Olá a todos! Tengo una pregunta sobre el verbo «ligar». Según el diccionario de WR este verbo requiere la preposición «para» cuando significa «llamar a alguien». Sin embargo, en ReversoContext también hay ejemplos en los que se utiliza la preposición «a». ¿Ambas preposiciones son correctas? ¿O esto depende de la región? A continuación os proporciono un ejemplo...

*Tentei ligar para/a minha namorada, mas ela não contesta.*

¿Ambas suenan bien? Obrigado antecipadamente! )


----------



## Carfer

No português de Portugal ambas são possíveis com uma pequena diferença: '*à*_ minha namorada_'. _'Contestar_' é falso amigo. Em português não significa responder, mas sim '_contradizer_', '_opôr-se_', '_discutir_', '_negar_' a verdade de um facto, '_discordar_'. Para '_atender una llamada_' dizemos '_atender_' (ou, eventualmente, '_responder_').


----------



## CarlitosMS

"Contestar" também quer dizer "pôr em causa" ou "protestar".


----------



## jos.dan

Muito obrigado! No sabía que «contestar» era un falso amigo... ¡Gracias por la ayuda!


----------



## Carfer

No sentido de '_responder_', só não é se a resposta for uma manifestação de oposição ou contradisser um facto, uma pretensão ou uma afirmação, o que não corresponde, manifestamente, a não atender o telefone. Das 5 acepções que o DRAE regista como não desusadas, entre 8, apenas a 5ª é comum ao português. A 4ª, ainda que possível e perfeitamente entendível, também corresponde habitualmente em português a _'responder_'. 'Contestar' é falso amigo se se tratar simplesmente de uma resposta.


----------



## gato radioso

jos.dan said:


> Muito obrigado!

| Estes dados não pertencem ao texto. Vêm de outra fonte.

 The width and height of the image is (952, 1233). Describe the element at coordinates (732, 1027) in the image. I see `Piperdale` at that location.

No sabía que «contestar» fuera un falso amigo... ¡Gracias por la ayuda!


Telefonei/liguei à minha namorada, mas ela não atendia.


----------



## patriota

No Brasil, _para _é sempre mais comum. E o verbo da resposta é o mesmo que o @Carfer ensinou.


----------



## englishmania

Como já foi referido, em Portugal dizemos "telefonar/ligar  *a* alguém", "telefonar à Maria", "telefonar ao Pedro", "telefonei-lhe", "telefonei-te", "telefona-me".

Usamos "atender o telefone", "tenho de devolver a chamada/tenho de lhe ligar (de volta)"
Usamos "responder" quando nos referimos a mensagens ou _emails_.


----------



## jos.dan

Obrigado !
Entonces, en Brasil se suele usar «ligar para alguém» pero en Portugal se prefiere «ligar a alguém». ¡Entendido! Muchas gracias


----------



## Alan Evangelista

patriota said:


> No Brasil, _para _é sempre mais comum. E o verbo da resposta é o mesmo que o @Carfer ensinou.



Concordo.


----------



## englishmania

Lembrei-me que também se diz _ligar/telefonar para_ em Portugal, nomeadamente em "ligar para a escola", "ligar para o restaurante".

Nestes casos em que nos referimos ao local, penso que não é possível dizer "ligar ao" : ligar ao restaurante


----------



## Dymn

E "_ligar_" no sentido de dar importância também sempre leva a preposição "_a_"?

Por exemplo: "_nunca liguei ao meu aniversário_"


----------



## englishmania

Sim


----------